[00:19:06] <jtmarmon_> the issue is that I need to retrieve the documents when they are updated :p hence the findAndModify
[00:20:00] <Boomtime> so do a find afterward, if your indexes are appropriate it won't matter performance wise
[00:24:59] <jtmarmon_> the situation i'm in is a bit complicated. basically we needed to rotate data so that the item in a results set that has been last retrieved is the first returned, creating a 'round-robin' like system. in order to do that, I have a field on the document called 'lastRetrieved', and that field is updated by findAndModify. if I do a find afterwards, I won't know which items in the results set were updated. my current workaround is multiple qu
[00:24:59] <jtmarmon_> eries, although I suppose a more performant workaround is generating an 'updateId' and doing an update, then a find. still, a multi-findAndModify would be more convenient. are there/is there a reason there aren't plans to support this?
[00:29:15] <jtmarmon_> in fact, come to think of it, the updateId approach wouldn't even be more performant since you'd need to perform a second update after the find to remove the updateId from the list of pending queries for that document >.>
[01:58:27] <seiyria> has anyone here used the Bulk API yet?
[02:20:42] <Boomtime> seiyria: what do you want to know?
[02:21:02] <seiyria> Boomtime, is it bad to hold a reference to a bulk permanently, and just call execute on it occasionally?

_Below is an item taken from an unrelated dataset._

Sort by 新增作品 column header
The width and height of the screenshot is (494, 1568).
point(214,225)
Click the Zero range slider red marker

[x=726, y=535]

[02:21:31] <Boomtime> er.. you should only be able to call execute once
[02:21:56] <seiyria> no, I was perusing the API and looking into it
[02:22:05] <Boomtime> the object exists only on the client
[02:22:22] <Boomtime> you are not communicating with the server until you call execute or such equivalent in whatever driver
[02:22:25] <seiyria> I saw that bson was bottlenecking my app so I figured if I bulk execute statements instead of executing 1-300 within a second, it might be a bit better performance
[02:25:41] <Boomtime> actually, it doesn't query at all, it's updates only, deletes, inserts etc
[02:26:21] <seiyria> I don't honestly know what it would do, naiively I figured it just ran the queries all at once, but here's how my game works: basically, players take turns every 10 seconds, after their turn is over, they write themselves to the DB
[02:26:40] <seiyria> I have 100+ players on at any given time, but I get spikes up to 3-500 and possibly more depending on if I advertise to reddit
[02:26:55] <seiyria> so I figured writing so much so fast was probably bad, and that if I wrapped it into one query, it might perform better
[02:27:34] <Boomtime> you said you saw lots of CPU being taken by BSON serialization, putting aside how this compares with using Node.js in the first instance, how will you improve this by doing the same set of operations in the bulk API versus one at a time?
[02:28:16] <Boomtime> BSON serilization is a necessary step into and out of the server - the amount of work you are doing remains the same
[02:28:38] <seiyria> quite honestly, I wasn't sure but that's partly why I'm here asking
[02:28:50] <joannac> the only thing you would be saving would be the delay in getting a response from the server due to network latency
[02:29:04] <seiyria> well, the game and mongo are on the same server
[02:29:17] <seiyria> I should probably eventually change that
[02:29:23] <joannac> right. so even that is minimal right now
[02:30:17] <seiyria> ok. well, good to know that it would probably not be effective.
[02:31:06] <seiyria> I'll run an extended profile and see if I can't work something else out. thanks for the advice.
[02:31:15] <seiyria> and by extended, I mean for more than 10 minutes, haha.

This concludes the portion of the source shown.